We've been on a mission since last week to get exposure to the test-driven as opposed to the test-sometime so tonight we find ourselves at the offices of Fry-IT in Southwark, London watching at least two Python gurus doing Code Dojo. It's reassuring to see recognised developers halted by unfamiliar editors and settings on an operating system few here have used regularly, no matter how pretty Mac OS might be.
We witnessed a Randori Kata:
A challenge is set and solved by pair programming (driver and co-pilot). Each pair has a small amount of time to advance the solution using TDD. When the time is up the driver goes back to the audience, the co-pilot becomes driver and one of the audience step up to be co-pilot.
Folks took it in turn driving/co-politing to create a social network graph using Graphviz based on Twitter friend/follower data. For someone who'd seen maybe five lines of Python (and ignored four of them) prior to this evening, this was a nice introduction to the language as things progressed at a nice, gentle pace. Whilst getting up to speed one helpful guy pointed out his Interactive Python Tutorial written in Silverlight. Nice.

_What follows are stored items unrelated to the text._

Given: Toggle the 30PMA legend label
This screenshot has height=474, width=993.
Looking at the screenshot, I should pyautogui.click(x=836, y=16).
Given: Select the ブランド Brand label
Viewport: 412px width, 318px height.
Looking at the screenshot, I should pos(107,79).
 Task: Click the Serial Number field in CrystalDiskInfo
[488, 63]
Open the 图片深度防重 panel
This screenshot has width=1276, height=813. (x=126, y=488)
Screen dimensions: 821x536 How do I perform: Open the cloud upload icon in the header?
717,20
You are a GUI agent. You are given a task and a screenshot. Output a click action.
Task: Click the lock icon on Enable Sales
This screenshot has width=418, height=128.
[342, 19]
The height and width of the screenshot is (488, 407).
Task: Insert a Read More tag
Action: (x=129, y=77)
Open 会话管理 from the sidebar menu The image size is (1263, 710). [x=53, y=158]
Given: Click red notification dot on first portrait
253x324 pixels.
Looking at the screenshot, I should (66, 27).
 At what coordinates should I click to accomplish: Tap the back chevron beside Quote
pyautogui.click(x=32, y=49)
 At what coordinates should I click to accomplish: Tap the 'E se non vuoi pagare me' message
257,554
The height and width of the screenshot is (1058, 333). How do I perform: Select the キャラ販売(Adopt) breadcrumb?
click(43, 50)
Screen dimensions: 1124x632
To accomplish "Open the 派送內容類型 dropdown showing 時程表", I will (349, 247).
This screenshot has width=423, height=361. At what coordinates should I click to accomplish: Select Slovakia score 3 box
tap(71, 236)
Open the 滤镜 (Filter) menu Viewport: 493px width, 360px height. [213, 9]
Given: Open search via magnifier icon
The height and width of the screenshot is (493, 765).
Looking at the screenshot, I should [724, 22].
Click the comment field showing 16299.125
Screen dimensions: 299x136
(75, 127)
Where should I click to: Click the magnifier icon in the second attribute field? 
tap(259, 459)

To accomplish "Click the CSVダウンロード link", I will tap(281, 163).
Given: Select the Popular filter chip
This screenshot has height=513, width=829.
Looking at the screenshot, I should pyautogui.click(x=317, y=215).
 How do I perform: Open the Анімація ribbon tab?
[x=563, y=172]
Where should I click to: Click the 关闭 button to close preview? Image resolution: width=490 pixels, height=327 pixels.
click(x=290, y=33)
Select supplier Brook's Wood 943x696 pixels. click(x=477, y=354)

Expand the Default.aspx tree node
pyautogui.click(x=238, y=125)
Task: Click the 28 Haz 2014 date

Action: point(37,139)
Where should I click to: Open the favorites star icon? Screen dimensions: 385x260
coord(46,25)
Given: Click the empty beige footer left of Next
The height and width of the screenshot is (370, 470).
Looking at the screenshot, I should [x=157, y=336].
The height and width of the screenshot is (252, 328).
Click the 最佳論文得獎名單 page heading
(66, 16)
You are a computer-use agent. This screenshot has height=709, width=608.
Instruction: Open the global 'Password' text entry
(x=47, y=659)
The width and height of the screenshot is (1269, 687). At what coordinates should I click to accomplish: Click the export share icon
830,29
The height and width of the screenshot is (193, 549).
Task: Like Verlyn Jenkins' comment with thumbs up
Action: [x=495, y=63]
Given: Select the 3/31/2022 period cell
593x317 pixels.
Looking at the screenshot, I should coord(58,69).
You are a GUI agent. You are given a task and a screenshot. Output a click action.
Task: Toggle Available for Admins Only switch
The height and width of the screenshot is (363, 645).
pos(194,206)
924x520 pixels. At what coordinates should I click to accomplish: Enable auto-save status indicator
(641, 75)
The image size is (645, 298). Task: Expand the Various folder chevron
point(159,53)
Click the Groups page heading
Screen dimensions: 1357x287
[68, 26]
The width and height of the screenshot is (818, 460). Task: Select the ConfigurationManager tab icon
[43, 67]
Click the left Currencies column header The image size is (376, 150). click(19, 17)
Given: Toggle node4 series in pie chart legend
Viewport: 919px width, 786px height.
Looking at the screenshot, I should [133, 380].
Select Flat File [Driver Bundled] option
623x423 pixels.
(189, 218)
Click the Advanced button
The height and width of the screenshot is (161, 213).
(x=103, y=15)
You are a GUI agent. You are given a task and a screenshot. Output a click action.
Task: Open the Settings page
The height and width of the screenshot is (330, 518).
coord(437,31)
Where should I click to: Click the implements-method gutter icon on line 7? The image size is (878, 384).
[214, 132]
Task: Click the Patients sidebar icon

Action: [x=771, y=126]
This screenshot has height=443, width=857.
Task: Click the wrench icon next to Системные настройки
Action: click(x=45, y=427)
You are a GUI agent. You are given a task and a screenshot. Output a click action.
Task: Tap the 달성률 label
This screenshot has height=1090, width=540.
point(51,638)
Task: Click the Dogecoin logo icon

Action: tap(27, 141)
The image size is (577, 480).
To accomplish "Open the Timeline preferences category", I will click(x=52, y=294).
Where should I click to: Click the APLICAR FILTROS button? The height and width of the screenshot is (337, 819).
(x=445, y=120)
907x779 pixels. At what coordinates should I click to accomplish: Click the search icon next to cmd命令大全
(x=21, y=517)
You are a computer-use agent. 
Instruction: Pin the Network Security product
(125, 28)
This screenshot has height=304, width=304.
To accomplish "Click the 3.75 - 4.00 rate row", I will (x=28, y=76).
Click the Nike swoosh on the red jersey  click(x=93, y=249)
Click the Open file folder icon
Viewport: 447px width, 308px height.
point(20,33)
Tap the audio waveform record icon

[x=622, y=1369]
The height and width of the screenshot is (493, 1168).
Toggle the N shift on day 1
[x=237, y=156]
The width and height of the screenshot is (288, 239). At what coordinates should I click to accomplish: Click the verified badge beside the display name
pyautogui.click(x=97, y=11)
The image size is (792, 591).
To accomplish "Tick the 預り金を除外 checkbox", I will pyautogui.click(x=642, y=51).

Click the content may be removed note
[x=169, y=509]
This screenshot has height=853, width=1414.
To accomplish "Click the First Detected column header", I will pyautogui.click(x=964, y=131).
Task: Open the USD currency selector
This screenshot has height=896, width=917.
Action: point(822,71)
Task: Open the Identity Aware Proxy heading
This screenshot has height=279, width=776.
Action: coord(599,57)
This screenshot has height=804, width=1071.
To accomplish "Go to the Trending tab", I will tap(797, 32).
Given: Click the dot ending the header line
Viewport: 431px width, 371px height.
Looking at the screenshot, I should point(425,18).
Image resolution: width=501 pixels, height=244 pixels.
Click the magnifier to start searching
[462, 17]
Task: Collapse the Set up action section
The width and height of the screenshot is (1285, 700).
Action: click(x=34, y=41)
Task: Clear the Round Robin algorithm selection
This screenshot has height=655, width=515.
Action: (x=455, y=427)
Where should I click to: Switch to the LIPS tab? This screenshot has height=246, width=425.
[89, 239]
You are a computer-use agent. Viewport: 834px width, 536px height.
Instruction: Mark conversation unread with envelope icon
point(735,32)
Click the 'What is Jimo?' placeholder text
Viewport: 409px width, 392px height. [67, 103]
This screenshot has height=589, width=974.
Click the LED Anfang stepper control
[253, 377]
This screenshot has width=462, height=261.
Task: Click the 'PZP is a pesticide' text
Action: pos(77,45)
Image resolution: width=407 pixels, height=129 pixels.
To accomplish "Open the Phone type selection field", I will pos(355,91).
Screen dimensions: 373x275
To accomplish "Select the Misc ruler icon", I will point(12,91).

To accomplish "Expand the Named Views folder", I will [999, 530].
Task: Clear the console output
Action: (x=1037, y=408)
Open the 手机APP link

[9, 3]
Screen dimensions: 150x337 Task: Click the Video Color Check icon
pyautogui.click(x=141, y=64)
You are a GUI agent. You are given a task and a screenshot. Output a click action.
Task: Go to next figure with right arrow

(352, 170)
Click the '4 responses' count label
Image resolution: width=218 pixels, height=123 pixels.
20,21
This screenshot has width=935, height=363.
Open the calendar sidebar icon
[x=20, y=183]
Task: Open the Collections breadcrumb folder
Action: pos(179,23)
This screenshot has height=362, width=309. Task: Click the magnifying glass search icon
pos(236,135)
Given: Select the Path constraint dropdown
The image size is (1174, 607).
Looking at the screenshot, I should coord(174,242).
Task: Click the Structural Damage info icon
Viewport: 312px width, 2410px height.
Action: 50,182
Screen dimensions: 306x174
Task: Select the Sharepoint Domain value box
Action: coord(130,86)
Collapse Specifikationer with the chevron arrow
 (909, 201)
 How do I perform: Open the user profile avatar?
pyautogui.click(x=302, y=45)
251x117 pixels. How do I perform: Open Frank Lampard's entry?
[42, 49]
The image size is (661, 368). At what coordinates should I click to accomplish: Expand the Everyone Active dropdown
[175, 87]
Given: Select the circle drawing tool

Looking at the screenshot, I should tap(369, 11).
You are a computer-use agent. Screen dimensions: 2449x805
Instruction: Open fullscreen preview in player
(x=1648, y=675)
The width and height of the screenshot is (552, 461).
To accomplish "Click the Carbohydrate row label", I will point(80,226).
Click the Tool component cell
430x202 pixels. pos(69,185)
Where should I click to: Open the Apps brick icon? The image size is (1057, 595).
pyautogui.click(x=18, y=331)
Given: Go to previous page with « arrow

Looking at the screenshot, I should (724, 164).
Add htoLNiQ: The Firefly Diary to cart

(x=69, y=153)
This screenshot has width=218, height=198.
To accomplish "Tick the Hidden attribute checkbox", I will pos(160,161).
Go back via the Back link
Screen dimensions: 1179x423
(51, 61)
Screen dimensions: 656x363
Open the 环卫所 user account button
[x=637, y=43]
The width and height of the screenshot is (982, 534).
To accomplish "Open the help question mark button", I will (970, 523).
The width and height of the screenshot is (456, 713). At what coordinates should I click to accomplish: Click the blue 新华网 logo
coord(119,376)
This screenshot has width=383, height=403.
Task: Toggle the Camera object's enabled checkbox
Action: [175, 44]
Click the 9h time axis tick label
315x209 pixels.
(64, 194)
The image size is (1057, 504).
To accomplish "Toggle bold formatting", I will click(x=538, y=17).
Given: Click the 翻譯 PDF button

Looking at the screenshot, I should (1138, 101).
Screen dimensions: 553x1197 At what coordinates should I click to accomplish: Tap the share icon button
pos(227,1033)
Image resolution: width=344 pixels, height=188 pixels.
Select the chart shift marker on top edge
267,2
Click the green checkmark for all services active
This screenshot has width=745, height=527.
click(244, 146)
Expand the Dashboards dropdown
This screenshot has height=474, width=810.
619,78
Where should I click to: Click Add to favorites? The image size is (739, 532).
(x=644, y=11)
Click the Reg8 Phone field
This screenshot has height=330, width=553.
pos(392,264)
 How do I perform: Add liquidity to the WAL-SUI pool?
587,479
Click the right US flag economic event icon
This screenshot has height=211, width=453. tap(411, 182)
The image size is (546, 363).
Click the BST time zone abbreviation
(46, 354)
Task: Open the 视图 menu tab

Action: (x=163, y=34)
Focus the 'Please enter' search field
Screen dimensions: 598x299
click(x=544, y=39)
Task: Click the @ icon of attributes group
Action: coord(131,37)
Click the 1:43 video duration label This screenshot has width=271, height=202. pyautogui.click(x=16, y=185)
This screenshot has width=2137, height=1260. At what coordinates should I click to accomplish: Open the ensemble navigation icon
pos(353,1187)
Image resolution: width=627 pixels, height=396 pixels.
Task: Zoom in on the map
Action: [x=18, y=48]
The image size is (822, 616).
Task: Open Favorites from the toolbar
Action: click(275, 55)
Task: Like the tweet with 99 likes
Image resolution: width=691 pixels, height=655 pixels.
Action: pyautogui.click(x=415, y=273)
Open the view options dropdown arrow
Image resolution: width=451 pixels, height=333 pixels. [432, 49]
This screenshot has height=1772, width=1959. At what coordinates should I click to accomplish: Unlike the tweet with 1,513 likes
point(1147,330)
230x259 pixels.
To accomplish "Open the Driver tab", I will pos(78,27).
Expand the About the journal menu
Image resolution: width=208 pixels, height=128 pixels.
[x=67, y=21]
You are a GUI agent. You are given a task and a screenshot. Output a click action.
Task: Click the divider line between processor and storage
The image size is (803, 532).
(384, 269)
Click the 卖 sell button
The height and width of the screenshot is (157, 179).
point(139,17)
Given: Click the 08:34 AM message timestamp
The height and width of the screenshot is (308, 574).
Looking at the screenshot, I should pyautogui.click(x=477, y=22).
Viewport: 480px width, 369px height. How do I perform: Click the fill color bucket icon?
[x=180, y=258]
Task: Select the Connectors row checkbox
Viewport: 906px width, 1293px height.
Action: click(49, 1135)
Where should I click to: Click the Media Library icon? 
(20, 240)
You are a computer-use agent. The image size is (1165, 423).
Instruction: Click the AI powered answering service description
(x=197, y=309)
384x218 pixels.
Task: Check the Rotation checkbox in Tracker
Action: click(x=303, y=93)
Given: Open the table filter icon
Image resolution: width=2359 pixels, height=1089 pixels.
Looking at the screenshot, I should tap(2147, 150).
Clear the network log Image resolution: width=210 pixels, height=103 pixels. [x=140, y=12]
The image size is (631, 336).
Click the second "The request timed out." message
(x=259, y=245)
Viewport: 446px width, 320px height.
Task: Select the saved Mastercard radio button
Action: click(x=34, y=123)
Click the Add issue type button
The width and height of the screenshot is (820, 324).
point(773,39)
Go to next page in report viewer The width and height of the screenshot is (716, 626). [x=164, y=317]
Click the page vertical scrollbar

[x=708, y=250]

It didn't take too long to see out why the language has become so popular. Take Fibonacci:
def fibonacci():
a, b = 0, 1
while True:
yield a
a, b = b, a + b
Compared to the C# 3.0 implementation it's utterly readable
Func fib = null;
fib = n => n > 1 ? fib(n - 1) + fib(n - 2) : n;
The Python version fares even better than the C# 2.0 version
static int a = 0;
static int b = 1;
public static int DoFib(int num)
{
int temp_value;
if (num < 2)
{
a = 0;
b = 1;
}
else
{
DoFib(num - 1);
temp_value = b;
b = a + b;
a = temp_value;
}
return a;
}
Pretty good for a first code dojo; I took along a proper Python Developer to decipher some of the odd-looking, intellisense-free text appearing onto the projected screen. The next Python Coding Dojo is on in October and by then we may even have written something in Python. Baby Steps.